Home ice not exactly what it used to be

4/18/2013
BY DAVE HACKENBERG
BLADE SPORTS COLUMNIST

The Walleye took their ECHL playoff series to a sixth game despite zero wins on home ice. That had to change to get their Kelly Cup pursuit to a seventh game.

It did not.

Toledo couldn’t hold two leads, the last of which went poof with just five seconds left in regulation, and couldn’t keep goalie Jordan Pearce clean when he most needed help, the last example of which came just three minutes into overtime.

Cincinnati’s Mathieu Aubin stuffed the puck in from the side and that was it. His team won 4-3 Tuesday to end the series.

So, home ice is vastly overrated, eh?

The Cyclones won all three games played at Huntington Center. Toledo’s two wins came at U.S. Bank Arena in Cincinnati.

It doesn’t make much sense until you consider hockey has, to some extent, become a generic game. Even on the minor league level, most arenas are fairly modern, all look alike, all have similar player amenities, the ice surfaces are the same dimensions.

“The old Sports Arena is as good an example as any,” Walleye coach Nick Vitucci said. “We had a distinct home ice advantage with the small surface, the weird bounces, all of that. But not now. Nobody has a home edge anymore.”

Playing on the road isn’t all that big of a deal. In fact, said Vitucci, it can negate some distractions a team might face at home.

“It can be comfortable; there’s a routine,” Vitucci said. “But sometimes when you get away and you’re all together, there’s a comfort level that produces solid play.”

All a team has to do is tune out the hostile crowd.

“It’s great to have 4,000-plus supporting us,” Vitucci said, “but it’s pretty obvious Cincinnati hasn’t been intimidated.”

Amen. The Cyclones, as mentioned, all but put this series on ice by taking a 2-0 series lead sweeping the early pair on Toledo ice, and they certainly didn’t seem intimidated Tuesday on a couple of occasions that they might well have been down and out.

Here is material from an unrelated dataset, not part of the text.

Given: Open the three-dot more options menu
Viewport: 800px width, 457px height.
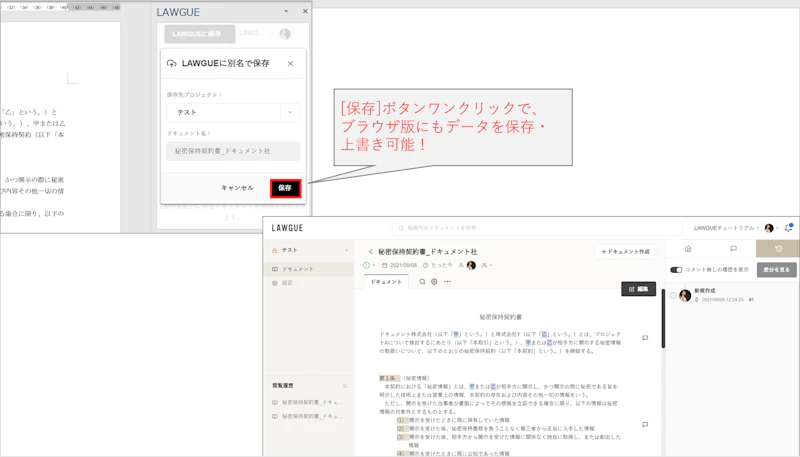Looking at the screenshot, I should tap(447, 282).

The Fish took a 2-1 lead on a power-play goal less than three minutes into the third period. Andrej Nestrasil unleashed a wicked left-handed shot from the top of the right circle and beat Cincinnati’s Michael Houser low and left.

The 4,333 in the arena went nuts, but the lead stood for just 22 seconds when the Walleye turned it over in their own zone. David Pacan of Cincy had stayed back and took a pass alone to Pearce’s right. With no defense back to help, Pearce risked going down, and Pacan patiently took a stride and popped the puck into the top of the net.

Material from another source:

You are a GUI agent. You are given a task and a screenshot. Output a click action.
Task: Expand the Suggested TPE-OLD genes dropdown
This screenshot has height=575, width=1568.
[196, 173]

The Walleye, however, got another power play and, after failing to convert rebounds all night, Joey Martin finally buried one just past the midway mark of the period.

Toledo’s defense was top shelf from that point, and it didn’t appear the Walleye were going to surrender this lead.

But they did, amazingly, with five seconds left in the regulation when Cincinnati, with its goalie off and a delayed penalty coming Toledo’s way, surrounded and suffocated Pearce, who went from back to belly to knees.

Somehow, Cyclone Garrett Wilson slapped a shot from behind the net that caromed off a Toledo defender and it was 3-all.

Predictably, momentum was with the Cyclones. Overtime didn’t last long. Home ice didn’t last at all.